Latvian design boils down to the right choice of material, form and function. The distinct Latvian style has always separated the Latvian understanding of what is beautiful from that of neighbours near and far.

Table of Contents

Design

Latvians always prefer natural materials. The lavish spread of forests has always been the main source for buildings, interior design and household objects. Everything composite and synthetic has historically been introduced by foreigners. Fibers like linen are still used for tablecloths and garments. Latvian design has no greater competitor than the Mother Nature itself.     

Traditionally Latvians adorned household objects with symbolic ornaments. Tools, jewelry, musical instruments and gloves, everything was decorated using ethnographic signs. They depicted the most impressive phenomena they saw. Many symbols illustrate the stars and other celestial objects. Others refer to signs of fortune, strength and health. 
Modern Latvian design dates back to the Art Noveau craze in early 20th century. First educated Latvian architects and designers preferred everything custom-made in protest to mass production.     

During the Roaring 1920’s Europe stood in awe of the Baltars porcelain. The success of the group of Latvian artists Romāns Suta, Aleksandra Beļcova and Sigismunds Vidbergs was brief yet bright. World renowned sets of Art Deco ware won medals at the International Exposition of Decorative Arts in Paris, 1925.  
Industrial design of the 1930’s is still celebrated today. Kārlis Irbītis established the national airplane design and construction, applied in Latvia and sought after in the West. Electronic appliances by VEF (State Electrotechnical Factory) brought the flair of Art Deco to most every household in the country. The smallest camera at the time MINOX was designed by Valters Caps and mass produced by VEF in Latvia. It has been preferred by holiday-goers and a favourite of spies around the globe.

vintage spy camera minox

Latvian poster designers were popular in the Soviet Union. Gustavs Klucis authored the trademark propaganda posters of the 1920’s and 1930’s. Soviet regime found the poster genre peripheral in the 1970’s and 1980’s, what gave a creative freedom to the Latvian artists during that time. These form a part of the Latvian Canon of Culture.

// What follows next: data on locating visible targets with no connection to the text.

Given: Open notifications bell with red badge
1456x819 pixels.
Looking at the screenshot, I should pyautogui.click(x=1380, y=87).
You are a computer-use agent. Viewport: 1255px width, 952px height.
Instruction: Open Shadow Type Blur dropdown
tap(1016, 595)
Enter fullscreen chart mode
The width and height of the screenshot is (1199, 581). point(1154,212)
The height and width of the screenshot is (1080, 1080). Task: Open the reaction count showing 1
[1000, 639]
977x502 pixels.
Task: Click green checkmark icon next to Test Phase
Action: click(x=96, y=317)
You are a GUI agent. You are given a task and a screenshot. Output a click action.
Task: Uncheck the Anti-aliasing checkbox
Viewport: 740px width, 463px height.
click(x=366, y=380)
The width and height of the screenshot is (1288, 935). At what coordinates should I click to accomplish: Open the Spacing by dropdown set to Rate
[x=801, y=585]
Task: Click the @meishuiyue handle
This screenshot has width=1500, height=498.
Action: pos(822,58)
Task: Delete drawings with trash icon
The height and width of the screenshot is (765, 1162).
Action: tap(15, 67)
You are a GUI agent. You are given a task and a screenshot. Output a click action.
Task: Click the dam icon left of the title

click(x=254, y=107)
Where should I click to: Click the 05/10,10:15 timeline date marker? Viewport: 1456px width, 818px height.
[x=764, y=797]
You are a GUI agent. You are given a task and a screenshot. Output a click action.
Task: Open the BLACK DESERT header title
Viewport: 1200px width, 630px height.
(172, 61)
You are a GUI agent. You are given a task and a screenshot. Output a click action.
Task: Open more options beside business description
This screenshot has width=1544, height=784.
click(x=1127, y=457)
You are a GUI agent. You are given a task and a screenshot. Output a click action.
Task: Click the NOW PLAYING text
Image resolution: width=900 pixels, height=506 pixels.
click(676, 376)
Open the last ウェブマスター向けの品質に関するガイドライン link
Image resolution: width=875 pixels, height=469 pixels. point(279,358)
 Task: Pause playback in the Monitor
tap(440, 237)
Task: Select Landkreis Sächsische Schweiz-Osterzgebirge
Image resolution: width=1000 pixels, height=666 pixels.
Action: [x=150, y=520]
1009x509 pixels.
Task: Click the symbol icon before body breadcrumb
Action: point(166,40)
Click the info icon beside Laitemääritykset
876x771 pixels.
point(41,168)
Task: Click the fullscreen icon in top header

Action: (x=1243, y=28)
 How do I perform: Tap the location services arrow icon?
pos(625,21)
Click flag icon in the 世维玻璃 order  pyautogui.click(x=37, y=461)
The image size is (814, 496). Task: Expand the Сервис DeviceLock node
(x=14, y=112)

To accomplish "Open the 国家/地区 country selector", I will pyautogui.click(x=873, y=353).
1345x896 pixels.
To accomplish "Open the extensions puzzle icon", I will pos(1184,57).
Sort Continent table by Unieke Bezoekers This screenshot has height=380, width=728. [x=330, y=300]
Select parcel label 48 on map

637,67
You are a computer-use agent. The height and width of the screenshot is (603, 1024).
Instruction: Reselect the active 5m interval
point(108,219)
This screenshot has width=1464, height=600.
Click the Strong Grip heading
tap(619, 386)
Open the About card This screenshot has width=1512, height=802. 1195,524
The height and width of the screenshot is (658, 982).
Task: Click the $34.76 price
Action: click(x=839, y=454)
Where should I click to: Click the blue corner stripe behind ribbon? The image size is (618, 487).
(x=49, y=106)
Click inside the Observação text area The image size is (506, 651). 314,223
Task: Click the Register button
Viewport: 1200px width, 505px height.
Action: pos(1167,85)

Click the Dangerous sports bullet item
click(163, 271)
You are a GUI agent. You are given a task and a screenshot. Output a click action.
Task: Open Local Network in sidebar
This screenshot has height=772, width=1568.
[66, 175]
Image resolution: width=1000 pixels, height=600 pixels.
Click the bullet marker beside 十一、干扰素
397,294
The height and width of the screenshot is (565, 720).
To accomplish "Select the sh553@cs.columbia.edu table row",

Latvians pride in respectable school of graphic design. The stunning features of Latvian money – the Lat – must have been the only reason Latvians hesitated to join the Eurozone. The banknotes of the last edition depicted such national symbols as River Daugava, the Latvian farmstead and the greatest gatherer of the folksongs Krišjānis Barons. The symbolic image of a Latvian woman decorated coins and banknotes ever since 1922. No wonder she continues to embellish the new Euro coins today.

Most notable sign of Latvian design in the 21st century is fashion. Natural materials as linen, jersey and silk are widely applied. You can find everyday fashion, quality pret-a-porter, recycled fashion and social design. Much of it is handmade and many objects feature the traditional ornaments used since time immemorial. These all are distinguishing elements of what the world knows as the Latvian design.